Dataset records
────────────────────────────────────────

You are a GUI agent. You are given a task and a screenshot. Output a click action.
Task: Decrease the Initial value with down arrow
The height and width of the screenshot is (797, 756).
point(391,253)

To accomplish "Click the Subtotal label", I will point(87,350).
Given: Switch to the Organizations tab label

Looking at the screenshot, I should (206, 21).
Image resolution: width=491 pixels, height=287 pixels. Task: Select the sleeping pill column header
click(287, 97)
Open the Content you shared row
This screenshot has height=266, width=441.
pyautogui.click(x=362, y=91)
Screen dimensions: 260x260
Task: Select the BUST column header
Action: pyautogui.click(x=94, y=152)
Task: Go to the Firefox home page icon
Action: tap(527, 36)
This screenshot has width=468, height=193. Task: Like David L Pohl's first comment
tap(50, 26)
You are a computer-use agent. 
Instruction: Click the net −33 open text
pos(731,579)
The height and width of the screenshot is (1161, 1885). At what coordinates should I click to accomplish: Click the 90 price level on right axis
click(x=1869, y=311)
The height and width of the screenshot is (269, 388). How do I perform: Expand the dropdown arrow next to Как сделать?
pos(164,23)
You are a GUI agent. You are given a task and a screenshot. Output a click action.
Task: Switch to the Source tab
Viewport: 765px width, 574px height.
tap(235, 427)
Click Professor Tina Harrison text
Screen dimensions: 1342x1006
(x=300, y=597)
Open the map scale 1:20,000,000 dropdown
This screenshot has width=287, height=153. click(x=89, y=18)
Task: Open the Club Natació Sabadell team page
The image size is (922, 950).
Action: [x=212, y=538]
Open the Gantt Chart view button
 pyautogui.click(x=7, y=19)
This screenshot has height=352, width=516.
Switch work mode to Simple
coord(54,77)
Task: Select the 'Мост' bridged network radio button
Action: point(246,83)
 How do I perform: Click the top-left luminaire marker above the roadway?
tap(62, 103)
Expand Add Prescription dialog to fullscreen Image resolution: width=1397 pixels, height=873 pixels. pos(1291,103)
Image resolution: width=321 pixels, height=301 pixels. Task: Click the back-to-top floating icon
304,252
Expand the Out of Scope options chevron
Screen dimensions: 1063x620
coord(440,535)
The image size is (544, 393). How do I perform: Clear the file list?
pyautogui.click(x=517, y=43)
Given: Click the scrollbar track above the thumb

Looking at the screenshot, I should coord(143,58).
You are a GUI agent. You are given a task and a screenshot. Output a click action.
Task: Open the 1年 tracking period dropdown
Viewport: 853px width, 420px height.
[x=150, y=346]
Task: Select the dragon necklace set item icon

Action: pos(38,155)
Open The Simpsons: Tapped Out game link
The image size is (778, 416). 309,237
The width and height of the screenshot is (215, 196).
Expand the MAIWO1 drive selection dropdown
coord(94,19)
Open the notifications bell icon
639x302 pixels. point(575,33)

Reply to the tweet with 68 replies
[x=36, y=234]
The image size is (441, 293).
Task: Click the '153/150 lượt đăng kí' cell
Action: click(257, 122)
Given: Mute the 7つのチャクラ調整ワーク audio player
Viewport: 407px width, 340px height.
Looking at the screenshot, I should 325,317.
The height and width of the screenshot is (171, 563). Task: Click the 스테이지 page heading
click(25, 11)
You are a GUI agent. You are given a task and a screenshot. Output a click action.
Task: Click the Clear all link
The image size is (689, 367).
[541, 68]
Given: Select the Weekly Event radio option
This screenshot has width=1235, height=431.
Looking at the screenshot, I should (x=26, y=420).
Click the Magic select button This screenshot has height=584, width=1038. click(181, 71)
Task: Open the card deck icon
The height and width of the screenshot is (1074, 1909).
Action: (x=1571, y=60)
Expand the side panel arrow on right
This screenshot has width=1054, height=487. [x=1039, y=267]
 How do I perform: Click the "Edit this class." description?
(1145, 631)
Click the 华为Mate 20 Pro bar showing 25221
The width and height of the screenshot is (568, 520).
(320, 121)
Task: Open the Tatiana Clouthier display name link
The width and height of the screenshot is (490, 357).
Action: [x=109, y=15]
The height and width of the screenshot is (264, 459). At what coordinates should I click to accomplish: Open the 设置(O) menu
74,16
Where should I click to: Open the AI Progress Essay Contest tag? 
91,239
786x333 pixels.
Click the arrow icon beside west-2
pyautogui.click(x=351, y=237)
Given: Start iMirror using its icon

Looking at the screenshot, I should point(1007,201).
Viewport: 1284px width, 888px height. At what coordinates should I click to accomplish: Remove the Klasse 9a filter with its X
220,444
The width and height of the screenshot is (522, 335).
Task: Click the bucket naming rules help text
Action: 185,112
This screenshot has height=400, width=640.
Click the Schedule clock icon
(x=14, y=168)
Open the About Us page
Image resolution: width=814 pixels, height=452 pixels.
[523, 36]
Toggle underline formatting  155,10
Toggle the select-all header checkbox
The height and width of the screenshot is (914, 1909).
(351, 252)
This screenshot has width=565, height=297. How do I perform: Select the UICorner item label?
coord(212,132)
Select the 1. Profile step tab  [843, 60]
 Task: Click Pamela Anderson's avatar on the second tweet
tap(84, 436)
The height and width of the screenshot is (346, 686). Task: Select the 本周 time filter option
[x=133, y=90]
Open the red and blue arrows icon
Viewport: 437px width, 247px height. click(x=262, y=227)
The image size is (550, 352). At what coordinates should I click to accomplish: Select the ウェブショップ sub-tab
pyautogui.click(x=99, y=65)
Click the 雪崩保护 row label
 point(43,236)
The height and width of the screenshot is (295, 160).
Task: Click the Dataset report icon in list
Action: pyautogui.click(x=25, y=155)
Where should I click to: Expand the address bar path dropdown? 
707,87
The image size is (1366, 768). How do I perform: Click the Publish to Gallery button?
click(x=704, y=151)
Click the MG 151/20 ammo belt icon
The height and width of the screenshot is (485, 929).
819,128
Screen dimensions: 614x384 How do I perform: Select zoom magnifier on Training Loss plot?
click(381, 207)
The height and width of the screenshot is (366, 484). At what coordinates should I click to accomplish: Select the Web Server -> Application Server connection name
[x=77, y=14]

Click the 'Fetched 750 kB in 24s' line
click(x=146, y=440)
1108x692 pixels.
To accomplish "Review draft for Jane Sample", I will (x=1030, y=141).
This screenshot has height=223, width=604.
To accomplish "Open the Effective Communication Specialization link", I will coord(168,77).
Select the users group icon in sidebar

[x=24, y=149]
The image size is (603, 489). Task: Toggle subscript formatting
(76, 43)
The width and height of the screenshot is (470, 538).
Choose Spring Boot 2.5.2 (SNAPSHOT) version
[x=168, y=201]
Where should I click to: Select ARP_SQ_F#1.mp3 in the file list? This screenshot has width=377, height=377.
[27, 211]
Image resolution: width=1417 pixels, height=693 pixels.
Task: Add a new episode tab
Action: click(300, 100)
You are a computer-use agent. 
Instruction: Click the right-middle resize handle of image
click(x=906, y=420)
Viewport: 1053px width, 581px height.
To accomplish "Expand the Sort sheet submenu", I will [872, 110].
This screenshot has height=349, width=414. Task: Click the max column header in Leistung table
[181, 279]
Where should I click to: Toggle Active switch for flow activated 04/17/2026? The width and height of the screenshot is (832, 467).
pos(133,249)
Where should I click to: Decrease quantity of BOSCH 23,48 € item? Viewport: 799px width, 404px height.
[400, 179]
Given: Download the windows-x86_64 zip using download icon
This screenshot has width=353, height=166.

────────────────────────────────────────

## Task instructions
Give back the entries exactly. Omit none of them.

## Solution for this task
You are a GUI agent. You are given a task and a screenshot. Output a click action.
Task: Decrease the Initial value with down arrow
The height and width of the screenshot is (797, 756).
point(391,253)

To accomplish "Click the Subtotal label", I will point(87,350).
Given: Switch to the Organizations tab label

Looking at the screenshot, I should (206, 21).
Image resolution: width=491 pixels, height=287 pixels. Task: Select the sleeping pill column header
click(287, 97)
Open the Content you shared row
This screenshot has height=266, width=441.
pyautogui.click(x=362, y=91)
Screen dimensions: 260x260
Task: Select the BUST column header
Action: pyautogui.click(x=94, y=152)
Task: Go to the Firefox home page icon
Action: tap(527, 36)
This screenshot has width=468, height=193. Task: Like David L Pohl's first comment
tap(50, 26)
You are a computer-use agent. 
Instruction: Click the net −33 open text
pos(731,579)
The height and width of the screenshot is (1161, 1885). At what coordinates should I click to accomplish: Click the 90 price level on right axis
click(x=1869, y=311)
The height and width of the screenshot is (269, 388). How do I perform: Expand the dropdown arrow next to Как сделать?
pos(164,23)
You are a GUI agent. You are given a task and a screenshot. Output a click action.
Task: Switch to the Source tab
Viewport: 765px width, 574px height.
tap(235, 427)
Click Professor Tina Harrison text
Screen dimensions: 1342x1006
(x=300, y=597)
Open the map scale 1:20,000,000 dropdown
This screenshot has width=287, height=153. click(x=89, y=18)
Task: Open the Club Natació Sabadell team page
The image size is (922, 950).
Action: [x=212, y=538]
Open the Gantt Chart view button
 pyautogui.click(x=7, y=19)
This screenshot has height=352, width=516.
Switch work mode to Simple
coord(54,77)
Task: Select the 'Мост' bridged network radio button
Action: point(246,83)
 How do I perform: Click the top-left luminaire marker above the roadway?
tap(62, 103)
Expand Add Prescription dialog to fullscreen Image resolution: width=1397 pixels, height=873 pixels. pos(1291,103)
Image resolution: width=321 pixels, height=301 pixels. Task: Click the back-to-top floating icon
304,252
Expand the Out of Scope options chevron
Screen dimensions: 1063x620
coord(440,535)
The image size is (544, 393). How do I perform: Clear the file list?
pyautogui.click(x=517, y=43)
Given: Click the scrollbar track above the thumb

Looking at the screenshot, I should coord(143,58).
You are a GUI agent. You are given a task and a screenshot. Output a click action.
Task: Open the 1年 tracking period dropdown
Viewport: 853px width, 420px height.
[x=150, y=346]
Task: Select the dragon necklace set item icon

Action: pos(38,155)
Open The Simpsons: Tapped Out game link
The image size is (778, 416). 309,237
The width and height of the screenshot is (215, 196).
Expand the MAIWO1 drive selection dropdown
coord(94,19)
Open the notifications bell icon
639x302 pixels. point(575,33)

Reply to the tweet with 68 replies
[x=36, y=234]
The image size is (441, 293).
Task: Click the '153/150 lượt đăng kí' cell
Action: click(257, 122)
Given: Mute the 7つのチャクラ調整ワーク audio player
Viewport: 407px width, 340px height.
Looking at the screenshot, I should 325,317.
The height and width of the screenshot is (171, 563). Task: Click the 스테이지 page heading
click(25, 11)
You are a GUI agent. You are given a task and a screenshot. Output a click action.
Task: Click the Clear all link
The image size is (689, 367).
[541, 68]
Given: Select the Weekly Event radio option
This screenshot has width=1235, height=431.
Looking at the screenshot, I should (x=26, y=420).
Click the Magic select button This screenshot has height=584, width=1038. click(181, 71)
Task: Open the card deck icon
The height and width of the screenshot is (1074, 1909).
Action: (x=1571, y=60)
Expand the side panel arrow on right
This screenshot has width=1054, height=487. [x=1039, y=267]
 How do I perform: Click the "Edit this class." description?
(1145, 631)
Click the 华为Mate 20 Pro bar showing 25221
The width and height of the screenshot is (568, 520).
(320, 121)
Task: Open the Tatiana Clouthier display name link
The width and height of the screenshot is (490, 357).
Action: [x=109, y=15]
The height and width of the screenshot is (264, 459). At what coordinates should I click to accomplish: Open the 设置(O) menu
74,16
Where should I click to: Open the AI Progress Essay Contest tag? 
91,239
786x333 pixels.
Click the arrow icon beside west-2
pyautogui.click(x=351, y=237)
Given: Start iMirror using its icon

Looking at the screenshot, I should point(1007,201).
Viewport: 1284px width, 888px height. At what coordinates should I click to accomplish: Remove the Klasse 9a filter with its X
220,444
The width and height of the screenshot is (522, 335).
Task: Click the bucket naming rules help text
Action: 185,112
This screenshot has height=400, width=640.
Click the Schedule clock icon
(x=14, y=168)
Open the About Us page
Image resolution: width=814 pixels, height=452 pixels.
[523, 36]
Toggle underline formatting  155,10
Toggle the select-all header checkbox
The height and width of the screenshot is (914, 1909).
(351, 252)
This screenshot has width=565, height=297. How do I perform: Select the UICorner item label?
coord(212,132)
Select the 1. Profile step tab  [843, 60]
 Task: Click Pamela Anderson's avatar on the second tweet
tap(84, 436)
The height and width of the screenshot is (346, 686). Task: Select the 本周 time filter option
[x=133, y=90]
Open the red and blue arrows icon
Viewport: 437px width, 247px height. click(x=262, y=227)
The image size is (550, 352). At what coordinates should I click to accomplish: Select the ウェブショップ sub-tab
pyautogui.click(x=99, y=65)
Click the 雪崩保护 row label
 point(43,236)
The height and width of the screenshot is (295, 160).
Task: Click the Dataset report icon in list
Action: pyautogui.click(x=25, y=155)
Where should I click to: Expand the address bar path dropdown? 
707,87
The image size is (1366, 768). How do I perform: Click the Publish to Gallery button?
click(x=704, y=151)
Click the MG 151/20 ammo belt icon
The height and width of the screenshot is (485, 929).
819,128
Screen dimensions: 614x384 How do I perform: Select zoom magnifier on Training Loss plot?
click(381, 207)
The height and width of the screenshot is (366, 484). At what coordinates should I click to accomplish: Select the Web Server -> Application Server connection name
[x=77, y=14]

Click the 'Fetched 750 kB in 24s' line
click(x=146, y=440)
1108x692 pixels.
To accomplish "Review draft for Jane Sample", I will (x=1030, y=141).
This screenshot has height=223, width=604.
To accomplish "Open the Effective Communication Specialization link", I will coord(168,77).
Select the users group icon in sidebar

[x=24, y=149]
The image size is (603, 489). Task: Toggle subscript formatting
(76, 43)
The width and height of the screenshot is (470, 538).
Choose Spring Boot 2.5.2 (SNAPSHOT) version
[x=168, y=201]
Where should I click to: Select ARP_SQ_F#1.mp3 in the file list? This screenshot has width=377, height=377.
[27, 211]
Image resolution: width=1417 pixels, height=693 pixels.
Task: Add a new episode tab
Action: click(300, 100)
You are a computer-use agent. 
Instruction: Click the right-middle resize handle of image
click(x=906, y=420)
Viewport: 1053px width, 581px height.
To accomplish "Expand the Sort sheet submenu", I will [872, 110].
This screenshot has height=349, width=414. Task: Click the max column header in Leistung table
[181, 279]
Where should I click to: Toggle Active switch for flow activated 04/17/2026? The width and height of the screenshot is (832, 467).
pos(133,249)
Where should I click to: Decrease quantity of BOSCH 23,48 € item? Viewport: 799px width, 404px height.
[400, 179]
Given: Download the windows-x86_64 zip using download icon
This screenshot has width=353, height=166.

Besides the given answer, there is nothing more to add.